Animal surrender calls are coming in three to four times a day to the Spok Animal shelter, when this time last year those calls only came three to five times a week

A housing crisis among people is causing another housing crisis for pets.

Animal rescue nonprofit Spok Animal CARE in central Spokane is receiving about the same number of surrender calls a day that it was in a week last year, and officials believe lack of housing is to blame.

“We’re having a huge influx of owner surrenders,” Dori Peck, executive director of SpokAnimal, said.

The shelter has recently become overfilled with animals, mostly larger dogs that are more expensive to care for. People aren’t able to keep their pets because they can’t afford rising pet deposits needed to rent apartments or homes, and the lack of affordable housing in Spokane is forcing owners to give up their pets, Peck said.

The cost of housing has spiked, with some people even experiencing doubling of rent rates, said Terri Anderson the Spokane director of the Tenants Union of Washington State. “Unfortunately pets seem to be affected by people problems,” Anderson said.

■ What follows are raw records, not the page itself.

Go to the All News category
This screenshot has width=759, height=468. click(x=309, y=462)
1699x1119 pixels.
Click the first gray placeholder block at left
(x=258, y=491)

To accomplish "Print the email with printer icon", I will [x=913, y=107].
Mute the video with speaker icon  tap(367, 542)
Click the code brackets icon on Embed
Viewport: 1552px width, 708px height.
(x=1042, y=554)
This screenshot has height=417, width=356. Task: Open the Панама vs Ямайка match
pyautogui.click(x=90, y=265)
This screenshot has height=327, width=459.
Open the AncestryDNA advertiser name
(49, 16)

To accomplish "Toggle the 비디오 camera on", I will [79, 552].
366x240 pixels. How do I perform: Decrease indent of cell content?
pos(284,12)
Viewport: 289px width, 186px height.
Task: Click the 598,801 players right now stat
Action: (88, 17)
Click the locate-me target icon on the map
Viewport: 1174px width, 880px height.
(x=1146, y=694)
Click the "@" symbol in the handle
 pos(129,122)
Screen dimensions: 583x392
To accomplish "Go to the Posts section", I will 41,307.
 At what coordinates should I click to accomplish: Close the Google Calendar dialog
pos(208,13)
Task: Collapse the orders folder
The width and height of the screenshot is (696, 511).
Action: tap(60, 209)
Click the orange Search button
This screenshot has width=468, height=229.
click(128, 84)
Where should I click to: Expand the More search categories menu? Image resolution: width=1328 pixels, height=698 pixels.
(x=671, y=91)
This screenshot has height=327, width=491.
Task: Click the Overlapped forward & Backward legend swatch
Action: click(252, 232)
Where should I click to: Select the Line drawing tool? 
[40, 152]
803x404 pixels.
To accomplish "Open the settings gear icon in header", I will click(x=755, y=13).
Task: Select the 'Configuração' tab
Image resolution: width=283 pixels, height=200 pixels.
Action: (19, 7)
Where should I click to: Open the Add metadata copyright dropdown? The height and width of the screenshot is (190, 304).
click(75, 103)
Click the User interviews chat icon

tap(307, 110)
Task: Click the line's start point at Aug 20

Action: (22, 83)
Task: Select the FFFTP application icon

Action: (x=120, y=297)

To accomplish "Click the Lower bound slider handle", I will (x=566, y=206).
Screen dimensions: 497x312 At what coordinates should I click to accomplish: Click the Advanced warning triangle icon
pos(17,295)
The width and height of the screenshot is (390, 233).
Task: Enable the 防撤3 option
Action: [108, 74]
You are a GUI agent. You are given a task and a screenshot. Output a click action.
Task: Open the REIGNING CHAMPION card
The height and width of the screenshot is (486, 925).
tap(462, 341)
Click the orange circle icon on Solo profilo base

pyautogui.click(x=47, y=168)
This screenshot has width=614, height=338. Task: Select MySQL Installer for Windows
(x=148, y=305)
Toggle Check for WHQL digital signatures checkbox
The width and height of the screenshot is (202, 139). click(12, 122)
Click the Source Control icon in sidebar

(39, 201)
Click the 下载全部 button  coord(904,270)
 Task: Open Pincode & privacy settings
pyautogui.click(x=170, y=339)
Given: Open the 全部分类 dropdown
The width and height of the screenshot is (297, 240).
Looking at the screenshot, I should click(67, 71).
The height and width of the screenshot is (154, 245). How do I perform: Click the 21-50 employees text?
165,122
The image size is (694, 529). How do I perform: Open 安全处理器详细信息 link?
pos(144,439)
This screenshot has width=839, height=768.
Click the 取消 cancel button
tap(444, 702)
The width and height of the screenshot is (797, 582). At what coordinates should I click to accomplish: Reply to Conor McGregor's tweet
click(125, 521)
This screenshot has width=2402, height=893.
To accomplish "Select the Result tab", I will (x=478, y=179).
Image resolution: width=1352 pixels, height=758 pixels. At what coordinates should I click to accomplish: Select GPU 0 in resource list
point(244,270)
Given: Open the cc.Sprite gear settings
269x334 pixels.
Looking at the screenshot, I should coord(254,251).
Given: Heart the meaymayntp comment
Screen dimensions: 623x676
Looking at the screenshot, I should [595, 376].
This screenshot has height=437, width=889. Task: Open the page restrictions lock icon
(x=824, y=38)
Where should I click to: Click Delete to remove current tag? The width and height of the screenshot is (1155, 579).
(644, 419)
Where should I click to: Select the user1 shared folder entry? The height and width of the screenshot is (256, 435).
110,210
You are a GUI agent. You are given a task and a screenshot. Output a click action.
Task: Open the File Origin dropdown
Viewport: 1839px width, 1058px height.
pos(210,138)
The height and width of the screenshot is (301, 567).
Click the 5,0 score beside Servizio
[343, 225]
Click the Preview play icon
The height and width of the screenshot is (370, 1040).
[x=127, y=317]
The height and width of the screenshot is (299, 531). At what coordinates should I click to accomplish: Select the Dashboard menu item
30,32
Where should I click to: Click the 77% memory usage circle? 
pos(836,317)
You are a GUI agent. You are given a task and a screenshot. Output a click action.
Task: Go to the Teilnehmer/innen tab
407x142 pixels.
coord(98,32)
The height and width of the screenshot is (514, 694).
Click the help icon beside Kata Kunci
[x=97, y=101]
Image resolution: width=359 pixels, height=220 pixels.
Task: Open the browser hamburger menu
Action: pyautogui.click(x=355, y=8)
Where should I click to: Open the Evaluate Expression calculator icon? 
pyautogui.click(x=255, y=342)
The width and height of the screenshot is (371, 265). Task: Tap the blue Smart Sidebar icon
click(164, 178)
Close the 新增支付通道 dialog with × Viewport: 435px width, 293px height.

Anderson fears that the increase in animal surrenders also could be due to tenants not knowing their rights under the Americans with Disabilities Act. Many people with emotional support animals are giving up their animals when they are getting these notices from their rentals that their pets are not allowed, when in actuality they may be legally allowed to keep their pets.

“Never have we gotten this many calls of people having to move and give up their pets and livelihoods,” Anderson said.

Anderson said more tenant education is needed so people don’t give up what they don’t have to. That could include contacting the Northwest Fair Housing Alliance.

“I worry about tenants who don’t know what the laws are,” Anderson said.

Meanwhile, the list of people requesting help in surrendering their pets continues to grow, Peck said.

“A lot of it is the housing crisis, people just can’t move with these large dogs. If they have to move back in with friends and family there just isn’t a room for them,” Peck said.

The shelter’s 31 dog kennels are all filled with large dogs, and even with partnerships with both PetSmart and Petco, the shelter still does not have enough room for all the surrendered animals.

Peck said that many landlords ban larger dog breeds, forcing owners to choose a place to live over their beloved pets.

Shelters like SpokAnimal have to put animals in waiting areas as there is nowhere else for them to go. Larger dogs like pit bulls, German shepherds, huskies and Rottweilers are the animals surrendered the most, as they exceed the weight limit at most rentals.

Peck suggests people let SpokAnimal know in advance if they need to give up their pet so they can prepare to make room for them in the shelter. In emergencies, the shelter will accept animals without prior notification, she said.

SpokAnimal provides a food bank for the public, so if someone is struggling to feed their pet they can come in and grab free pet food.

Peck says that their food bank is seeing more use per week than she’s seen in the eight years she’s been with SpokAnimal. They need more food donations to continue supporting the community and the people struggling to provide for their animals.

“Everything that is donated to us, we share with our community,” Peck said.

Partnerships with businesses like PetSmart and Kitty Cantina help by boosting attention to adoptable pets and increasing capacity for shelters, Peck said. Kitty Cantina, 6704 N. Nevada St., is a cat cafe that allows customers to socialize with adoptable felines from SpokAnimal, and PetSmart has areas for customers to meet adoptable cats and dogs from the shelter.

What citizens can do to help the most is to become a foster family for these animals, Peck said.

“We need more foster families to step up. That’s what saves lives because we’re able to bring other animals into the shelter,” Peck said.

Bigger dogs need more time to get picked up. While waiting, there’s lots the community can do to help not only to get these dogs adopted but also by helping other community members who are struggling through donations, volunteering, fostering and even just spreading the word about adoption events.

“If you want to help with the stores, if you want to walk dogs, work in our thrift store, there’s all kinds of stuff to do,” Peck said. “We always appreciate donations.”